**Task directions:** When the line with "Inscreva-se agora (1102, 45)" appears below, start repeating lines exactly, and keep going through the line with "[region] (382, 2558)"; add nothing outside that span.

--------------------

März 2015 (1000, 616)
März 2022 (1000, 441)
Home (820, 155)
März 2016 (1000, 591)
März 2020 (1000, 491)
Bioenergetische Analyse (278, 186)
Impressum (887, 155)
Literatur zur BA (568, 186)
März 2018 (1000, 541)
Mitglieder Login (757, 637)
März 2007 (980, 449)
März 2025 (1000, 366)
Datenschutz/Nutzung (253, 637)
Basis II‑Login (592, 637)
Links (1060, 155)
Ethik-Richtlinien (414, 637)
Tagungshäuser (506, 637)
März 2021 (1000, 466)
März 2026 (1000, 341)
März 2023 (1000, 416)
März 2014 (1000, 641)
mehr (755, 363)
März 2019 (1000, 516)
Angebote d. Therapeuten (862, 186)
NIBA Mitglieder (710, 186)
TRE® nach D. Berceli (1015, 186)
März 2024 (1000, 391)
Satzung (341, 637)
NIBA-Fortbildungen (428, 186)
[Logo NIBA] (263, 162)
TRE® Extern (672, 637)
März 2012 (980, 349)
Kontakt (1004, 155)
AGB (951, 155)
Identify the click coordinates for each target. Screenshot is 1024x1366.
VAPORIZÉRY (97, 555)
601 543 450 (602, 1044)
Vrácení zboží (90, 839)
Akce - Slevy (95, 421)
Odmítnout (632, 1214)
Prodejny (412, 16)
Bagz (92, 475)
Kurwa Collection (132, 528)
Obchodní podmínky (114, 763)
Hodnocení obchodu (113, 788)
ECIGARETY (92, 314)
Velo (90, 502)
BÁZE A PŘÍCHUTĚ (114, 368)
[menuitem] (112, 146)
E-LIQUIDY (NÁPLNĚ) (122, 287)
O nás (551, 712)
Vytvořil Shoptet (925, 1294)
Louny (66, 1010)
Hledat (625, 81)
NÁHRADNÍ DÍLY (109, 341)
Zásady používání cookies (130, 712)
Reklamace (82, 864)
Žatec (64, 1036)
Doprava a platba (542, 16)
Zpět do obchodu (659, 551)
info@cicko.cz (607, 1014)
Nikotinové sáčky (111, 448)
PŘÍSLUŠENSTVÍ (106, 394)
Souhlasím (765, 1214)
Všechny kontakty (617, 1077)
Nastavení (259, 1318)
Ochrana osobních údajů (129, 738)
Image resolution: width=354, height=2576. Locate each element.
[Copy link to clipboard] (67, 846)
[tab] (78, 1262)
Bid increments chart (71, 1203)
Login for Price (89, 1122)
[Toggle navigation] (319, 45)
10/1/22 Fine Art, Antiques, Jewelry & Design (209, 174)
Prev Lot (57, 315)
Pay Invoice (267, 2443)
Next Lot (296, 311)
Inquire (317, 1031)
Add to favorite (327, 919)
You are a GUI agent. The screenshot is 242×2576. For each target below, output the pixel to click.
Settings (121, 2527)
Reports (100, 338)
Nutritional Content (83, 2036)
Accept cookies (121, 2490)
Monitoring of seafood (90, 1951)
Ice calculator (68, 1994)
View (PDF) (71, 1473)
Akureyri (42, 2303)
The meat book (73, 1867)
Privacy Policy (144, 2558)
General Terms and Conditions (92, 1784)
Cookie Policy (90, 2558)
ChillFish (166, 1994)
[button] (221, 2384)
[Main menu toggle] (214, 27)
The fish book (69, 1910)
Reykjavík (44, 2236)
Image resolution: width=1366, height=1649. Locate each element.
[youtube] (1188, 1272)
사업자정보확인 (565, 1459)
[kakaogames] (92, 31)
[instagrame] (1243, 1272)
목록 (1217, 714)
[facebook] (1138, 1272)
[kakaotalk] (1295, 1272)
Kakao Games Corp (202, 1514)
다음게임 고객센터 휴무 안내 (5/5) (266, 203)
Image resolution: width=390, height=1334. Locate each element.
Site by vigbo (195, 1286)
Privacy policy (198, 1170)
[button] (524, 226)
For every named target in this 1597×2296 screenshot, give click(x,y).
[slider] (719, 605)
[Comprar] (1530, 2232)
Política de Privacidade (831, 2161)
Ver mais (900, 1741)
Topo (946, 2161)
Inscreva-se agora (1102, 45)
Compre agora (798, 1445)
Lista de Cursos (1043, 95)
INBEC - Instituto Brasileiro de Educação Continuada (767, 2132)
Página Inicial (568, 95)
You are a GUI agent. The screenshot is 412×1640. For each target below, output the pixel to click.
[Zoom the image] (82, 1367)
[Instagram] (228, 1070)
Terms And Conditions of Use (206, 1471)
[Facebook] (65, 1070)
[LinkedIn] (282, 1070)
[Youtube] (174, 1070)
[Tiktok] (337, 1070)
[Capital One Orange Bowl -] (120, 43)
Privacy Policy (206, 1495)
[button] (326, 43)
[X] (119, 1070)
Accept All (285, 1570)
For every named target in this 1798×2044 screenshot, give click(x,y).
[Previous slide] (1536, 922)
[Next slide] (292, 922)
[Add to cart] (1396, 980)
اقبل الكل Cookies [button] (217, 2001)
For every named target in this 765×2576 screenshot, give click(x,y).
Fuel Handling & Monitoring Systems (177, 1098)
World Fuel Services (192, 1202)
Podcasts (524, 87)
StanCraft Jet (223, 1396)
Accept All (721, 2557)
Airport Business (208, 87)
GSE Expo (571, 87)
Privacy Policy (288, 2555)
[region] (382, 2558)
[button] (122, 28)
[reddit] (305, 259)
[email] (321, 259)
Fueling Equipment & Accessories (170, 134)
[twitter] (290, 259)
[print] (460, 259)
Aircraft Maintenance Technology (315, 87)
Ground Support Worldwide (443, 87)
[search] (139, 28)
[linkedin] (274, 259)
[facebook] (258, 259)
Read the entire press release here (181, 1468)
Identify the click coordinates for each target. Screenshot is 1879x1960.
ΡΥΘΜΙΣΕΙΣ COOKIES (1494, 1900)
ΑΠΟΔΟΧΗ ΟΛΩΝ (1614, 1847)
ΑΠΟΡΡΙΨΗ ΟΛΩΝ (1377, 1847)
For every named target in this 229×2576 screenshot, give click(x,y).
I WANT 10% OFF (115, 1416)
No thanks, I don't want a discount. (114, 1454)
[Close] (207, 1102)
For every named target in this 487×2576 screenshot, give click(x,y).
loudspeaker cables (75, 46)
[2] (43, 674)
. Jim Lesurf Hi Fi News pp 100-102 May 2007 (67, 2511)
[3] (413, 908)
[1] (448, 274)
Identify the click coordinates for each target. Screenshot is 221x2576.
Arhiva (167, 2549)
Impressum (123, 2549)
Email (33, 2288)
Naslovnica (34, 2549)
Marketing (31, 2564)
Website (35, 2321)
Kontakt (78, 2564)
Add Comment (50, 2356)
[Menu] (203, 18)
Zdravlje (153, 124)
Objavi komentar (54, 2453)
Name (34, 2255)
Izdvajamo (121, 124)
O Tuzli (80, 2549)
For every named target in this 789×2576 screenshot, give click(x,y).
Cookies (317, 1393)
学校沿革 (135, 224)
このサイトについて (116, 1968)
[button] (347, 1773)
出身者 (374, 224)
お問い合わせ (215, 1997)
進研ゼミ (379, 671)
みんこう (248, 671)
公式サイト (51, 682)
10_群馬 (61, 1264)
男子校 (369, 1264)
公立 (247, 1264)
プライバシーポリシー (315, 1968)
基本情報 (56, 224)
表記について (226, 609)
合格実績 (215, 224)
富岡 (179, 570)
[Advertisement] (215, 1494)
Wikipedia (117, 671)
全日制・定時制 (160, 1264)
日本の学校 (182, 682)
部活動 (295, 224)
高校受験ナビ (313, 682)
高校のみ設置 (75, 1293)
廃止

--------------------

**Result below:**
Inscreva-se agora (1102, 45)
Compre agora (798, 1445)
Lista de Cursos (1043, 95)
INBEC - Instituto Brasileiro de Educação Continuada (767, 2132)
Página Inicial (568, 95)
You are a GUI agent. The screenshot is 412×1640. For each target below, output the pixel to click.
[Zoom the image] (82, 1367)
[Instagram] (228, 1070)
Terms And Conditions of Use (206, 1471)
[Facebook] (65, 1070)
[LinkedIn] (282, 1070)
[Youtube] (174, 1070)
[Tiktok] (337, 1070)
[Capital One Orange Bowl -] (120, 43)
Privacy Policy (206, 1495)
[button] (326, 43)
[X] (119, 1070)
Accept All (285, 1570)
For every named target in this 1798×2044 screenshot, give click(x,y).
[Previous slide] (1536, 922)
[Next slide] (292, 922)
[Add to cart] (1396, 980)
اقبل الكل Cookies [button] (217, 2001)
For every named target in this 765×2576 screenshot, give click(x,y).
Fuel Handling & Monitoring Systems (177, 1098)
World Fuel Services (192, 1202)
Podcasts (524, 87)
StanCraft Jet (223, 1396)
Accept All (721, 2557)
Airport Business (208, 87)
GSE Expo (571, 87)
Privacy Policy (288, 2555)
[region] (382, 2558)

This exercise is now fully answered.